I'm sure the first applications will be diplomatic/military, since that's a
field with an obvious need for ultra-secure communications, plus many
countries with resources to spare have global networks of secure
embassies/installations where you would want reliable communication without
any reliance on external infrastructure. My impression of the apparatus from
the description provided was that it was relatively compact, the bulkiest part
being the cooling bath for the diamond 'electron prison' \- it seems like you
could build this into something the size of a refrigerator, and it was put
together with existing commercial components, a big plus.

A more medium-term application with obvious benefits would be on
interplanetary probes, manned and unmanned. We could probably significantly
cut the attrition rate of space probes if we had real-time telemetry data and
control with no transmission lag. If I understand Bell's theorem correctly,
then the energy requirements ought to be independent of the distance involved.

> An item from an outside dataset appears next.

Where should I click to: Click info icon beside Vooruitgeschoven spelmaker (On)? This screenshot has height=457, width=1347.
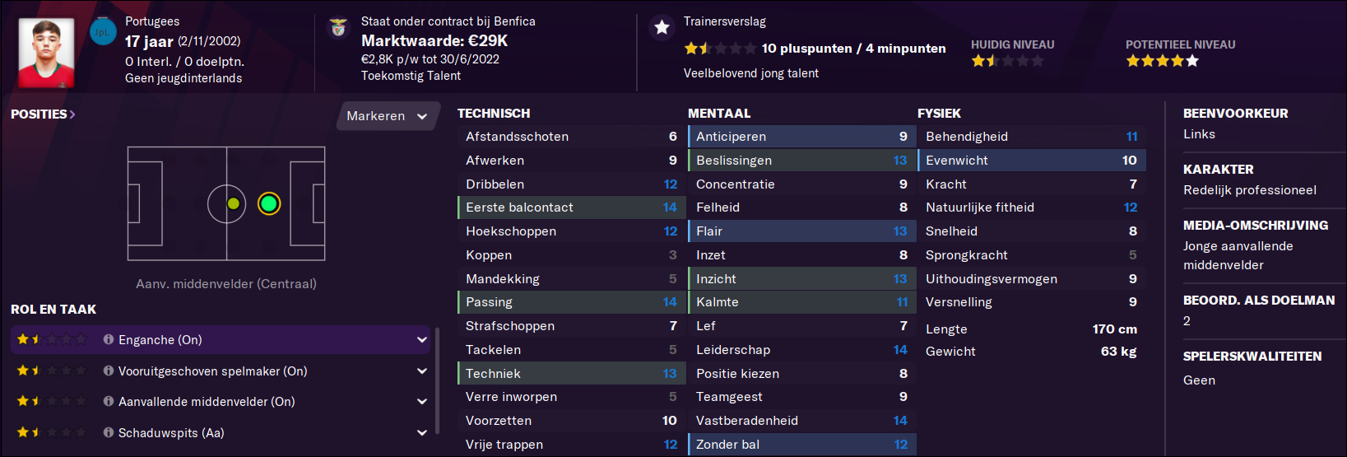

[http://en.wikipedia.org/wiki/Exploration_of_Mars#Probing_dif...](http://en.wikipedia.org/wiki/Exploration_of_Mars#Probing_difficulties)

------
anigbrowl
Methods data from the paper:
[http://www.sciencemag.org/content/suppl/2014/05/28/science.1...](http://www.sciencemag.org/content/suppl/2014/05/28/science.1253512.DC1/Pfaff.SM.pdf)

This is a Big Deal - disappointing to see it get so little attention here.

------
dang
A dupe of
[https://news.ycombinator.com/item?id=7818467](https://news.ycombinator.com/item?id=7818467).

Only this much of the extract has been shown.